Alguns países limitam o voto de não nacionais ao nível municipal. Outros permitem também o voto nacional. Qual formato o senhor defende para o Brasil?
Minha posição é clara: defendo o direito de votar e ser votado em todas as instâncias — municipal, estadual e federal. A proposta da PEC 347 vai nesse sentido. Reconhecer apenas o voto local é importante como passo inicial, mas não resolve o problema da exclusão política. A participação plena é essencial para que migrantes possam influenciar políticas que afetam suas vidas, principalmente aquelas decididas em nível nacional.

O senhor acha viável incluir na questão do voto migrante uma abertura para que brasileiros no exterior também votem para o Legislativo (além do voto já existente para presidente)?
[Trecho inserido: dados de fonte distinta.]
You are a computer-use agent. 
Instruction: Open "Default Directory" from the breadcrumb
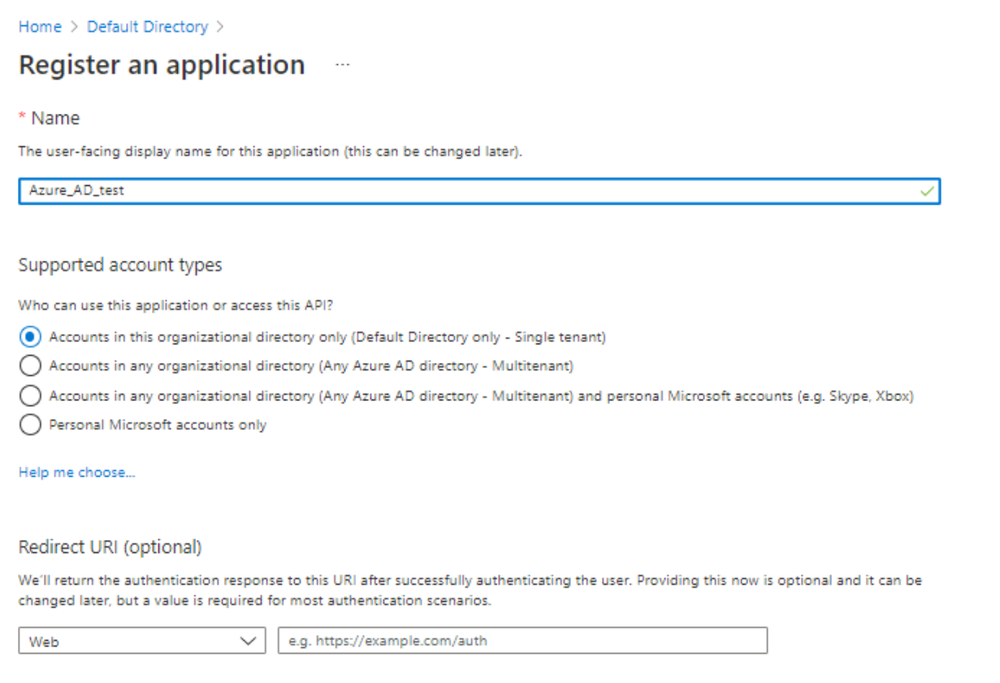147,26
Com certeza. Essa pauta complementa a luta por direitos políticos no Brasil. Atualmente, brasileiros no exterior só podem votar para presidente. No entanto, há diversos projetos em tramitação que propõem a ampliação desse direito:

– PL 3.472/2019 – propõe o voto no exterior para governador, senador, deputados federal, estadual e distrital.
– PL 398/2003 e PL 6.709/2006 – tratam do voto para governador e senador.
– PEC 436/2009 – propõe voto para deputado federal por brasileiros no exterior.
– PLC 309/2005 – cria quatro vagas específicas na Câmara para brasileiros residentes em diferentes regiões do mundo.

Há inclusive propostas de criar um 27º estado simbólico, formado por brasileiros no exterior, como acontece no Uruguai. Essa é uma pauta que reforça a ideia de cidadania transnacional e que está alinhada com o princípio que também defendemos para os migrantes residentes no Brasil: ‘Lá e cá, direitos para todos.’